The geostrophic vorticity at the 700 hPa level is often used as a representative value for the omega equation. Now the thermal wind is only a mathematical construct (vector difference between geostrophic winds at two different heights or pressures) and not an actual wind. To examine the thermal wind, thickness maps are needed:

Thickness map (colors) with thermal wind (arrows) and surface pressure (black contours).

A thickness map between two different pressures (e.g 1000 and 500 hPa) is a measure of the average virtual potential temperature within that layer, where blue is cold and red is warm. As can be seen the thermal wind is parallel to the thickness contours, with cold air to the left in the northern hemisphere. Closer packing of thickness colors indicates a stronger horizontal temperature gradient and thus a stronger thermal wind. By the thermal wind relationship, the horizontal temperature gradient causes the geostrophic wind to change with altitude (how much is shown by a thermal wind vector).

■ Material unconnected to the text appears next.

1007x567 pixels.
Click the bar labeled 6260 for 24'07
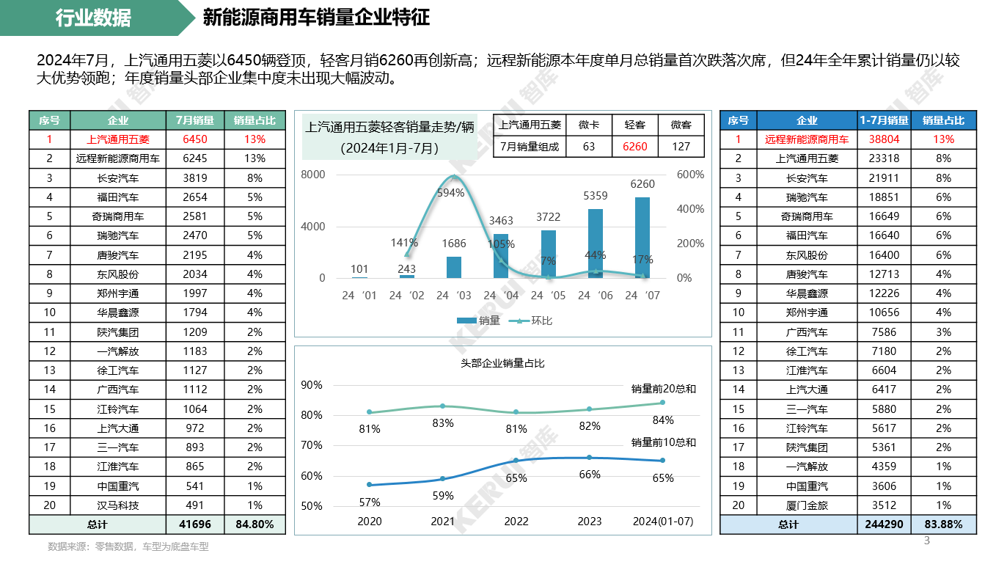(x=642, y=237)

Note that if thickness lines (layer temperature) cross pressure lines, there is a temperature advection (a transport of temperature by the wind. The wind is parallel to pressure lines and stronger if isobars [lines of constant pressure] are closer together). In the thickness map shown above, there is cold air advection over Great Britain.

Greater upward velocity favors clouds and heavier precipitation and that's another good reason to look for vorticity. It may be complicated to evaluate vertical motion from vorticity, but this has historical reasons. If you like it simple examine the plots of vertical velocity.